Dataset entries
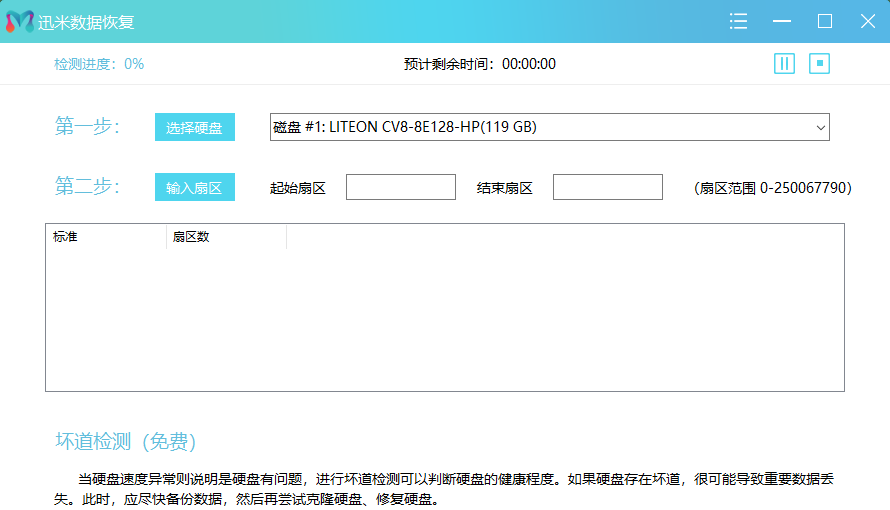Minimize the 迅米数据恢复 window
Image resolution: width=890 pixels, height=510 pixels.
tap(782, 21)
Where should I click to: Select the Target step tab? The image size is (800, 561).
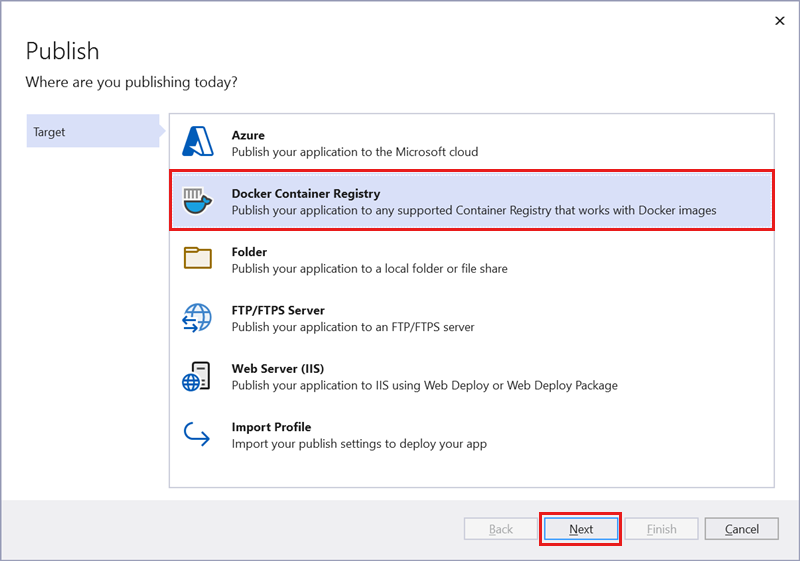90,132
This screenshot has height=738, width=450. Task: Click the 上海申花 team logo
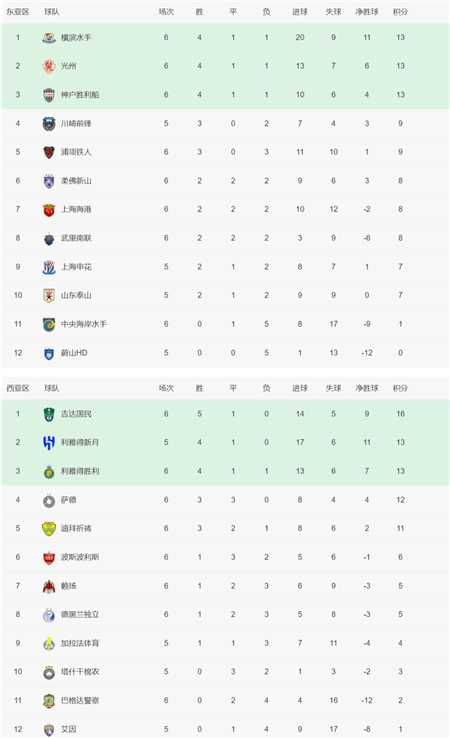click(x=49, y=267)
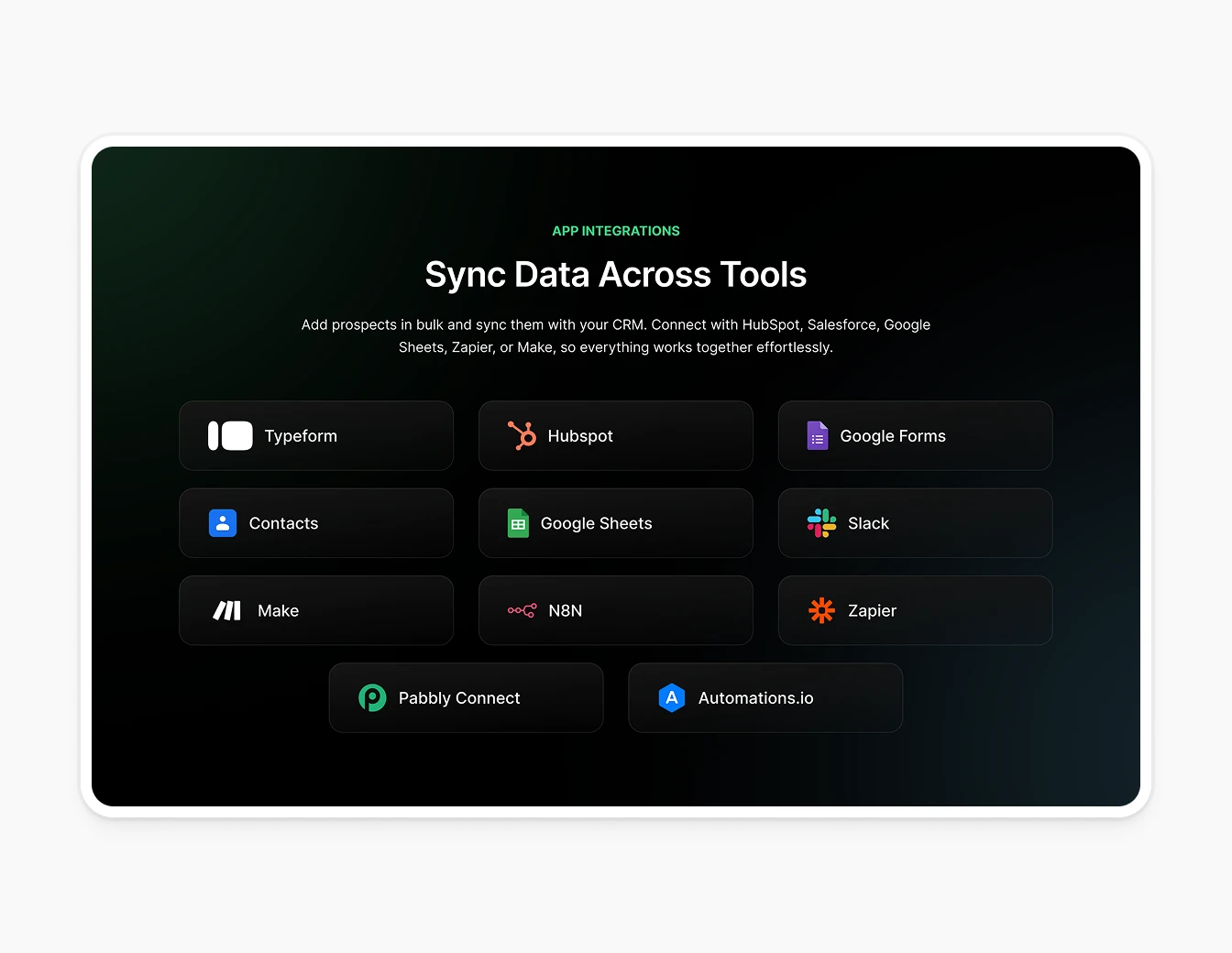This screenshot has width=1232, height=953.
Task: Open the Hubspot integration card
Action: pos(615,435)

• Task objective
Return the lines exactly, from the one containing "This screenshot has height=738, width=450." through the last line above, including both ends and excluding every picture.

• Problem solution
This screenshot has height=738, width=450. Task: Click the 上海申花 team logo
click(x=49, y=267)
This screenshot has width=1232, height=953.
Task: Open the Hubspot integration card
Action: pos(615,435)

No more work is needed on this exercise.